CHALLENGE: Copy the material below from its first line through the line containing "(x=90, y=97)", omitting the pictures.

----------

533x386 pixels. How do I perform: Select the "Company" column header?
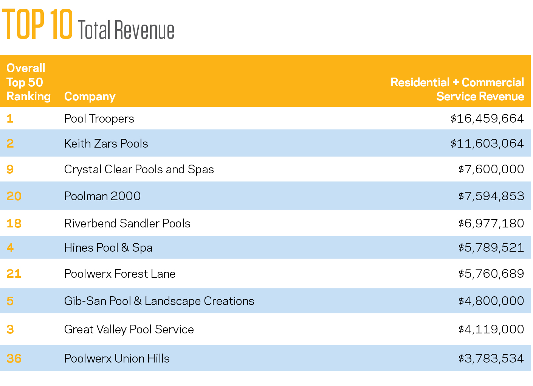(x=90, y=97)
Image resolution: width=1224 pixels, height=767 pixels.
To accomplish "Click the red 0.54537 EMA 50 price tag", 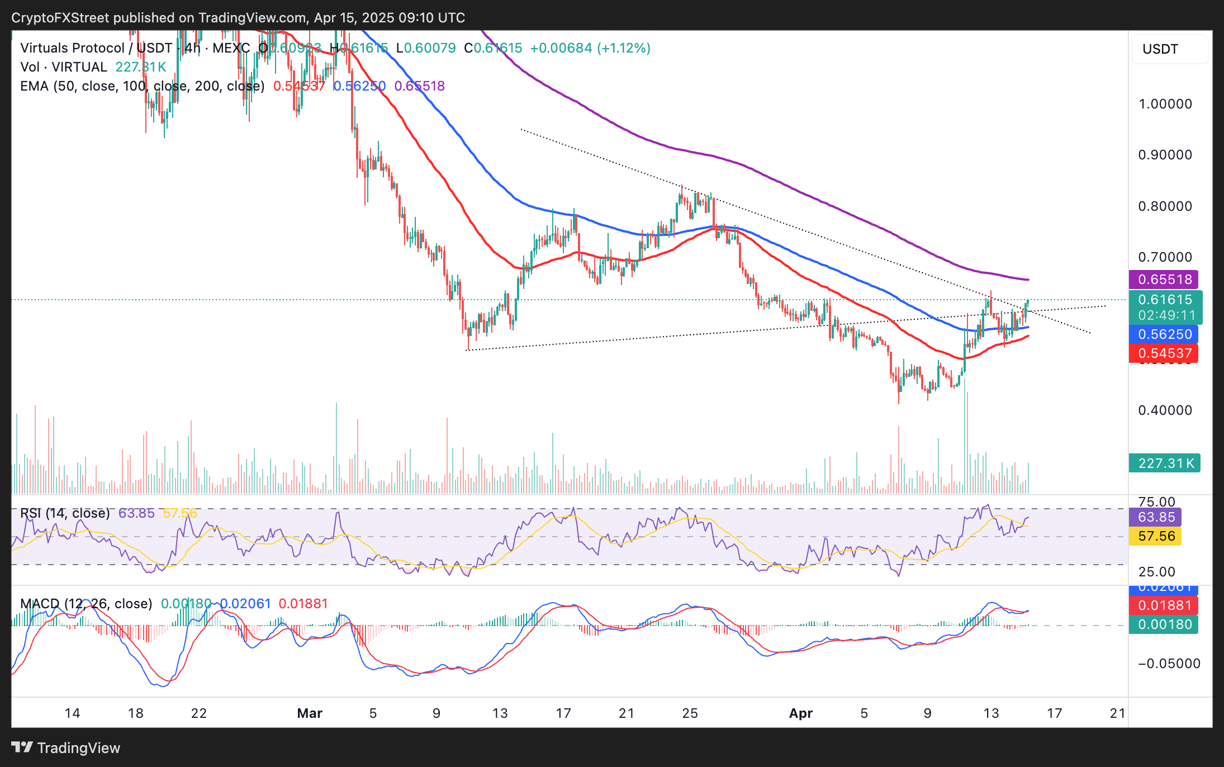I will pos(1165,353).
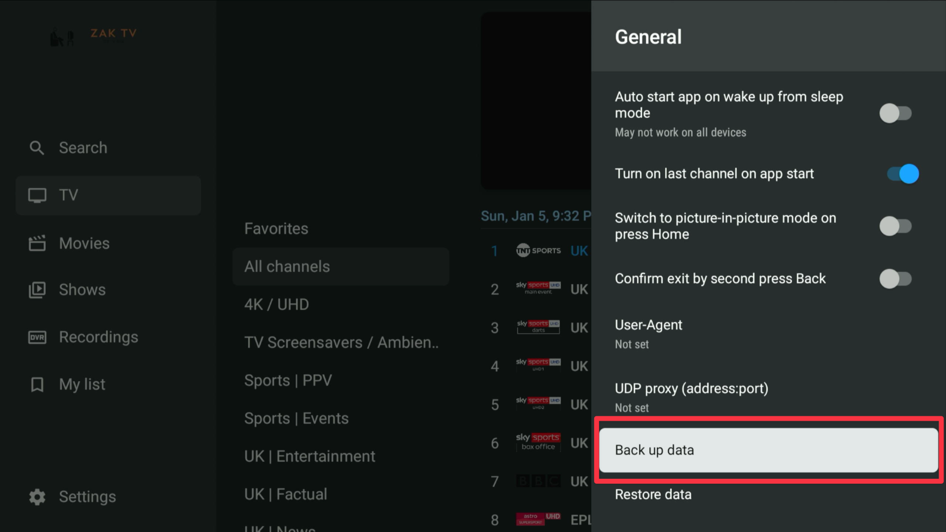946x532 pixels.
Task: Click the My list bookmark icon
Action: click(37, 384)
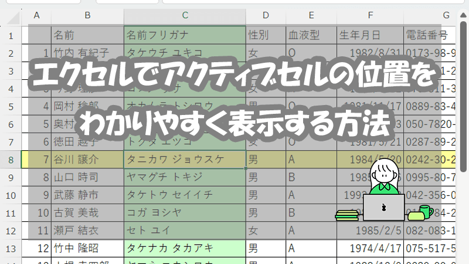Click the 名前フリガナ header cell
Screen dimensions: 469x264
point(185,35)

----------

WRITTEN ANSWER:
533x386 pixels. How do I perform: Select the "Company" column header?
(x=90, y=97)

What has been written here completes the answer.